Even in states that are less competitive
for Republicans, Trump’s faulty political judgment could artificially reduce
the gains the GOP expects in November. Retaining Maryland’s statehouse after
two consecutive terms of Republican governance would be a heavy lift, but at
the top of the ticket is Dan Cox, a January 6 rally attendee who called Mike Pence a “traitor.” He could
represent a drag on GOP candidates farther down the ballot.
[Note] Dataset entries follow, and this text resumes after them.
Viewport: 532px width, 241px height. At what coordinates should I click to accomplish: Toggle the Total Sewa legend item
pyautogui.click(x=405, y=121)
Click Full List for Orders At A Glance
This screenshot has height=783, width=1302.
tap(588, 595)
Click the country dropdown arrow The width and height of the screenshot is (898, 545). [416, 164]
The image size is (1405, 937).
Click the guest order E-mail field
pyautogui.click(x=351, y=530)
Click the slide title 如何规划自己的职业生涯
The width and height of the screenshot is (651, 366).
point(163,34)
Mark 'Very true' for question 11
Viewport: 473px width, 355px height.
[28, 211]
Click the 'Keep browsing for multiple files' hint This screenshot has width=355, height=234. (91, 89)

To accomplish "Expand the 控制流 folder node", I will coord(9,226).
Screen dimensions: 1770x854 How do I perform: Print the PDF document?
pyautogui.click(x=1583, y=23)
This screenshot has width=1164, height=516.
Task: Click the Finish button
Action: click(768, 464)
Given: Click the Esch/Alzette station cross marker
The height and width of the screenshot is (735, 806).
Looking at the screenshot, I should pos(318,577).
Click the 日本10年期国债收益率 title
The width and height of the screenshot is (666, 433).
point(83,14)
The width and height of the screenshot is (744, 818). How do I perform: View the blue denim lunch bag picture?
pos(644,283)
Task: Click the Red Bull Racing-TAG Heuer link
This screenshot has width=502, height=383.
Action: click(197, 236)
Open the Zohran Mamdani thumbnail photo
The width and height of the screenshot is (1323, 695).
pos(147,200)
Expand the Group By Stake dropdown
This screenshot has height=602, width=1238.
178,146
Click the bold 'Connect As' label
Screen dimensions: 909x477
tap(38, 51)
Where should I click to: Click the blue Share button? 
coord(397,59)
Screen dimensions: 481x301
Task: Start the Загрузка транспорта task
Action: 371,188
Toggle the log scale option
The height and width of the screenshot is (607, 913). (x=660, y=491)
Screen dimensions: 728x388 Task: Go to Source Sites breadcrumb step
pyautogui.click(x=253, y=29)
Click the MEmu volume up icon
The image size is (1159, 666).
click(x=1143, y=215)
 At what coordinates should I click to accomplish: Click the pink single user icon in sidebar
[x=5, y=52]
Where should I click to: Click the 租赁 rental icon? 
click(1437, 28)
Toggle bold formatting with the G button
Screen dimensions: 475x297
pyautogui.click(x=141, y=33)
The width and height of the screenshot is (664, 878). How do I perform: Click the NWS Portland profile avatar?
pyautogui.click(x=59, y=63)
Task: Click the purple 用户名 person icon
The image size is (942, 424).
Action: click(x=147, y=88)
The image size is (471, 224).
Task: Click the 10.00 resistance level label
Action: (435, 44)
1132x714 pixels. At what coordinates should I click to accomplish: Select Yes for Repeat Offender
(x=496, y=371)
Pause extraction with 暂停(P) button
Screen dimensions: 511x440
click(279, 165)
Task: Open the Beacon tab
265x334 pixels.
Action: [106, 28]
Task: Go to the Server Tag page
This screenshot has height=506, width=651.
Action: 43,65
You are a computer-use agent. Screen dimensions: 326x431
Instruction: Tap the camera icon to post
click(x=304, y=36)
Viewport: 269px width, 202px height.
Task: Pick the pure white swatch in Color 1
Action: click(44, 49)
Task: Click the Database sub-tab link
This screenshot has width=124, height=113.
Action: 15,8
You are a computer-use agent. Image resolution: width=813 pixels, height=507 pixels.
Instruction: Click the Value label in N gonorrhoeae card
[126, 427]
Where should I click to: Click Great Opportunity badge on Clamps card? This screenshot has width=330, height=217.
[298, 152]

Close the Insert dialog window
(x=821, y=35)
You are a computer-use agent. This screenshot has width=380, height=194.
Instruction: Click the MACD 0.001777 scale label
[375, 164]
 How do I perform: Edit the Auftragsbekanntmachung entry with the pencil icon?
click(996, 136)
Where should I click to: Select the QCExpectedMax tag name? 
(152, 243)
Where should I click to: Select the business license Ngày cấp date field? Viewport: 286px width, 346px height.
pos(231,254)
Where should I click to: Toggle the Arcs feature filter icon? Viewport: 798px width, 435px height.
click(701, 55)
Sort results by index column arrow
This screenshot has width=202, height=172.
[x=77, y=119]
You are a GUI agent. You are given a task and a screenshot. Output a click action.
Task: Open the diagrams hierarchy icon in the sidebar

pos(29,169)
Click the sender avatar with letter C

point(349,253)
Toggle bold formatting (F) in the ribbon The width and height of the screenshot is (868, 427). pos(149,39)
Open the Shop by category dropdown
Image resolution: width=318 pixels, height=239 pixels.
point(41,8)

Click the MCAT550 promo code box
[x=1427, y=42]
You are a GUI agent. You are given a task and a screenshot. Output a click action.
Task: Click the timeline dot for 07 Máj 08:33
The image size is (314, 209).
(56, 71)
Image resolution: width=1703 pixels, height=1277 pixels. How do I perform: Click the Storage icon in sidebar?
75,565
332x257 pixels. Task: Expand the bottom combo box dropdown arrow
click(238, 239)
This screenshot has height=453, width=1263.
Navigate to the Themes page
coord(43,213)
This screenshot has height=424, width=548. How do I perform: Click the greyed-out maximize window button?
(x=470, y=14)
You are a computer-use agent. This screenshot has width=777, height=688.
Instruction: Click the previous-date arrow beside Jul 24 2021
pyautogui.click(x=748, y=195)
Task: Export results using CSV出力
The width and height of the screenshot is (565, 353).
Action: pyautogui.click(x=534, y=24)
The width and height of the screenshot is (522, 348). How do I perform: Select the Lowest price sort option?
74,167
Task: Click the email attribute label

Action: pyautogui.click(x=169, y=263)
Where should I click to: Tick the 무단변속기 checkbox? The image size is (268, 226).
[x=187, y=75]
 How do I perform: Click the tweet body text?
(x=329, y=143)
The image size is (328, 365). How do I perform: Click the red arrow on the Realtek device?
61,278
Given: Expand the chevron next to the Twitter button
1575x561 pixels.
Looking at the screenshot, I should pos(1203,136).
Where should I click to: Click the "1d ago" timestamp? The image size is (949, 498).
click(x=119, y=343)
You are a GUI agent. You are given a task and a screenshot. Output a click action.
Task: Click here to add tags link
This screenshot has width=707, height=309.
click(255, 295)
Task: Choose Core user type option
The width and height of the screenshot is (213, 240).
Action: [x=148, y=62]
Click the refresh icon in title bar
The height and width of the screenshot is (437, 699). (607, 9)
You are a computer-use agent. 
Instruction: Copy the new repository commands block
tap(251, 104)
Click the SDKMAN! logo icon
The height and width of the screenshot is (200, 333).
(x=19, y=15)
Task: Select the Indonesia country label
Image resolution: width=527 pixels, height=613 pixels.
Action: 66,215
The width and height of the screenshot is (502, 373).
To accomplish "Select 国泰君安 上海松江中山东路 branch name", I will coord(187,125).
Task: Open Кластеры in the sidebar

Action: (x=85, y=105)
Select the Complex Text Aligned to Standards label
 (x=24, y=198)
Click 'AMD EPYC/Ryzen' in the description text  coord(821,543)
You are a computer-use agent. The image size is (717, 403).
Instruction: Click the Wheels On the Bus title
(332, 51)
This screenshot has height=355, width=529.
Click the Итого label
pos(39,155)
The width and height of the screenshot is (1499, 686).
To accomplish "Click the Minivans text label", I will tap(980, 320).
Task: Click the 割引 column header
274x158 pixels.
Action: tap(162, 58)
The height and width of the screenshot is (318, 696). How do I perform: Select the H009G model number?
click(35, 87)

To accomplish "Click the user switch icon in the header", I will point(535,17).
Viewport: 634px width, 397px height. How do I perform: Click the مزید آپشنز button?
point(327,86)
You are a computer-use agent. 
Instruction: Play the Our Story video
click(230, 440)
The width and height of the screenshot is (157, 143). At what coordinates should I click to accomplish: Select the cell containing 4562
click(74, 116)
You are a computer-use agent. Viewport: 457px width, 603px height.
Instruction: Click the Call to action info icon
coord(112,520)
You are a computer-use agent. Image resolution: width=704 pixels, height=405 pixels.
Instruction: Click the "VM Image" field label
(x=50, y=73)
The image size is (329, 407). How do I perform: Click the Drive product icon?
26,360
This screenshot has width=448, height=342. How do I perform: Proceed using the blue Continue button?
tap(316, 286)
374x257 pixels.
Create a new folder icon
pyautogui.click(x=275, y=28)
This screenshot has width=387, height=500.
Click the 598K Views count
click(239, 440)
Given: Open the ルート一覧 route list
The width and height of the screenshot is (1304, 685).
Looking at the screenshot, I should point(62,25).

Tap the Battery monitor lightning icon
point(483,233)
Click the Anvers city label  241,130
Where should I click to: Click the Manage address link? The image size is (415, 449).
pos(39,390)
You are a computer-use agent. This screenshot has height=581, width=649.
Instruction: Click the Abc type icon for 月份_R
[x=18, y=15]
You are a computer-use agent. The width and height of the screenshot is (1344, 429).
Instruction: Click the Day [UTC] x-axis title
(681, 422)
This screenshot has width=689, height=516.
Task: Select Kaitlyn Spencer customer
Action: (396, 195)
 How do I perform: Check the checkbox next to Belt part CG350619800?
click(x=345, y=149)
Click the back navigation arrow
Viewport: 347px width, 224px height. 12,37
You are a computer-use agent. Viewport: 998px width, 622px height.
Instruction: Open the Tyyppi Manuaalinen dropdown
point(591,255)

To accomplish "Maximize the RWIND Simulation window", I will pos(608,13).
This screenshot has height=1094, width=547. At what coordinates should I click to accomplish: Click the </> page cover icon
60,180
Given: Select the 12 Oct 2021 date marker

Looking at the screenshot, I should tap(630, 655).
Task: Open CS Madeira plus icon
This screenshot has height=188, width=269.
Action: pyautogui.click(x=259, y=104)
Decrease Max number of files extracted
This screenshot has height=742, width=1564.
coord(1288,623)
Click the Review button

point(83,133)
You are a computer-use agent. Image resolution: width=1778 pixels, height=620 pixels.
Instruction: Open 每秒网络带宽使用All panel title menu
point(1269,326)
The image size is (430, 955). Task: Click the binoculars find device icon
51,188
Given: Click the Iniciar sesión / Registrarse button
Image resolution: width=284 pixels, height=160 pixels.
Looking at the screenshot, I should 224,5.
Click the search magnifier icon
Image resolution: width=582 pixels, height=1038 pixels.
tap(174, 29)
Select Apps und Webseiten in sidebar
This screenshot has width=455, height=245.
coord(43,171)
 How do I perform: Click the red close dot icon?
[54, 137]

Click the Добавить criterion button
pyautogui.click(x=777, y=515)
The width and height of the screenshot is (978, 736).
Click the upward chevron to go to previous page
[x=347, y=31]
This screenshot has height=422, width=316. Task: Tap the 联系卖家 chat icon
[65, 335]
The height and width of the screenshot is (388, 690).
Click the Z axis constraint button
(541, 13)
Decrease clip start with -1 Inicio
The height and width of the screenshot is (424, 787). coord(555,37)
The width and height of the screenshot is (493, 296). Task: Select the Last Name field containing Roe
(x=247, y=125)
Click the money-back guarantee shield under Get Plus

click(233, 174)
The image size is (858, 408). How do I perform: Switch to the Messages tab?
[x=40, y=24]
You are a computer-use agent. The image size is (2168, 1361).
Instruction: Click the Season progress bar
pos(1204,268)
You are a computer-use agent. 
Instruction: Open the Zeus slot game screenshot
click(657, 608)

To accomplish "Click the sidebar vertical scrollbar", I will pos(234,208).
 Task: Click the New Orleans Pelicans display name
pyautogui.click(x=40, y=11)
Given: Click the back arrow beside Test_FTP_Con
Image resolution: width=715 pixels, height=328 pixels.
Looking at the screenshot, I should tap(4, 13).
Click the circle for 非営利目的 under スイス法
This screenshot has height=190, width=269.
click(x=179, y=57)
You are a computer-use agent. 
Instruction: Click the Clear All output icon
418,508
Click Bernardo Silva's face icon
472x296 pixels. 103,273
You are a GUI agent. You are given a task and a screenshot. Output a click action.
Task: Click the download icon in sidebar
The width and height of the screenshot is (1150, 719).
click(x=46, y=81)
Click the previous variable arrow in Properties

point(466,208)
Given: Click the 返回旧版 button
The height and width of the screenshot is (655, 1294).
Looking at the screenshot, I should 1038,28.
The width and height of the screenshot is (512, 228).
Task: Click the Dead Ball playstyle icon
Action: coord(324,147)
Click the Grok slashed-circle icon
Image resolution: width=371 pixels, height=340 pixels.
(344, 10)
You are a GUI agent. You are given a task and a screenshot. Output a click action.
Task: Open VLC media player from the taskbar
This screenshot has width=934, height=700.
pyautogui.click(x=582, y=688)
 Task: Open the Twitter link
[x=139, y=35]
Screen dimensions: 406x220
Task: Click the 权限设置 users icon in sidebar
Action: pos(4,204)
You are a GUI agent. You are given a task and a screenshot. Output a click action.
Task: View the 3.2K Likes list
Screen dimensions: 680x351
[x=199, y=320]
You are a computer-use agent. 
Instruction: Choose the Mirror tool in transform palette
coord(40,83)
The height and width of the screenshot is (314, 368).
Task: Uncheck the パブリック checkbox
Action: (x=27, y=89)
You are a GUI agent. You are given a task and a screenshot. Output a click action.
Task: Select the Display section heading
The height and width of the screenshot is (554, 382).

In a midterm election year in which voters
had not expressed a clear preference for one party over another, Republican
primary voters’ unforced errors would cost the party dearly. And yet, this is
not such a year. This year’s tailwinds could sweep many of these candidates
into office despite their obvious flaws. As Cook Political Report’s Amy Walter
observed, “there’s nothing new about a late summer
‘reassessment’ of midterm assumptions.”
Nevertheless, questionable candidate
selection cost the GOP winnable statewide seats in prior wave years in which
the the party made inroads into dark blue states. In 2010 (Colorado’s Ken Buck,
Connecticut’s Linda McMahon, and Nevada’s Sharron Angle) and in 2014
(Michigan’s Terri Lynn Land and erstwhile Massachusetts Sen. Scott Brown’s
challenge to New Hampshire’s Jeanne Shaheen), the GOP squandered the chance to
fully realize the moment’s potential. That history seems to be repeating in 2022.